Facebook’s Oversight Board, a group of supposedly independent experts that has the power to intervene and hand down decisions when they feel Facebook has misjudged, is either a nominal check on the social media company’s unending excesses or a feckless exercise in corporate blame-shifting. Either way, Facebook claims that it just can’t keep up with the changes that are needed as the board issues its recommendations.
As previously flagged by Protocol, on Tuesday Facebook (which is now calling itself Meta) released a report concluding that it is having trouble keeping up with the non-binding recommendations from the board, which are separate from the board’s binding rulings on specific moderation decisions made by Facebook moderators. While Facebook is supposed to respond to each and every recommendation issued by the Oversight Board within 30 days, Facebook admitted it is nowhere near that goal. Of the 69 non-binding recommendations issued by the Oversight Board in the last two quarters (including two carried over from the first quarter), Facebook has fully implemented just 12 of them, is in the process of fully implementing 11 more, is partially implementing 12, and is assessing the feasibility of 17. It concluded that it “already does” what was recommended in 13 cases, and it has declined to take action in four situations.

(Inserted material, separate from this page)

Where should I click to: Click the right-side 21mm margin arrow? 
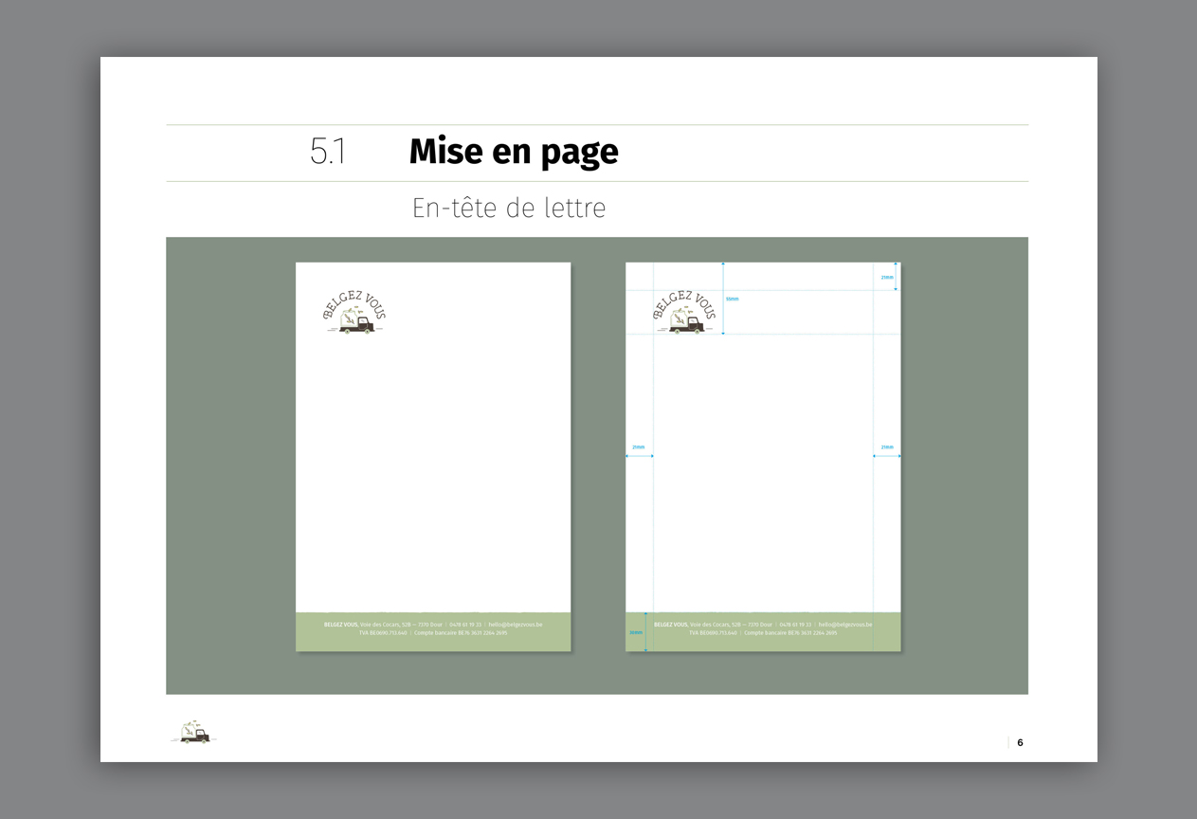(887, 456)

Facebook wrote in the report that its teams “assess and respond to anywhere from 5 to 35 recommendations at any one point in time,” and assessing feasibility for each of these recommendations generally requires over a dozen staffers. (Facebook has around 58,000 employees according to Statista) That means that the company is struggling to meet the 30-day deadline, it said. The report also states that Facebook is made of interconnected moving parts and any significant change “requires making trade-offs and prioritizing among multiple, competing initiatives,” which only happens every six months.
Additionally, the report complains that “formalized, written exchanges” between Facebook and the Oversight Board are cumbersome and unwieldy and that it needs a better way to communicate—such as Q&A sessions between board members and Facebook representatives. Facebook wrote in the report that it is partnering with another organization called Business for Social Responsibility “to study and explore options for our ongoing interactions with the board.” If the company seeks to make any changes such as extending the 30-day deadlines or simply viewing it as more of a guideline than a bylaw, it’s not clear how much say the Oversight Board has in the matter, Protocol noted.

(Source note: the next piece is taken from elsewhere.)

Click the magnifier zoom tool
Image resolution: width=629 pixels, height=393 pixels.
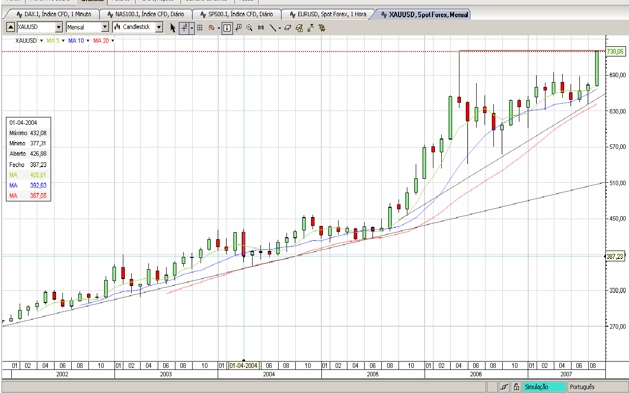pos(250,28)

The lumbering nature of the Facebook goliath has been highlighted by massive leaks of internal documents by whistleblower and former Facebook manager Francis Haugen. Since leaving the company with a trove of data in tow, Haugen has filed Securities and Exchange Commission complaints claiming the company mislead users, investors, and regulators as to the extent of problems at the social network, as well as released huge amounts of data showing that reform efforts at the company often ran into interference by management and GOP-friendly Facebook lobbyists, were rolled out too slowly to help, or were stymied as the company chose business incentives over preventing harm.
Given all this, it’s hardly surprising that Facebook isn’t quite keeping pace with those non-binding recommendations. If you imagine Facebook as a giant stone slowly crushing the internet to death, the Oversight Board is just one of many factions around the company trying to tug it in their direction with a fraying rope. (One can also imagine a scenario where Facebook might think it’s to their benefit to exaggerate just how much independent oversight the Oversight Board is generating for them.)
Reached for comment, Facebook spokesperson Jeffrey Gelman directed Gizmodo via email to the quarterly report in question as well as a tracker on what recommendations it is already working on.
“The Oversight Board is working with Meta to strengthen the company’s implementation of our recommendations, as we push them to provide greater transparency about their content moderation and to treat all users fairly,” the Oversight Board told Gizmodo in a statement via email. “We’ve made over 70 recommendations to date to Meta, the majority of which they’ve committed to, but there’s a lot more work that needs to be done. We’re closely monitoring how the company responds to our recommendations, and will continue to publicly report on how we view Meta’s progress in implementing these.”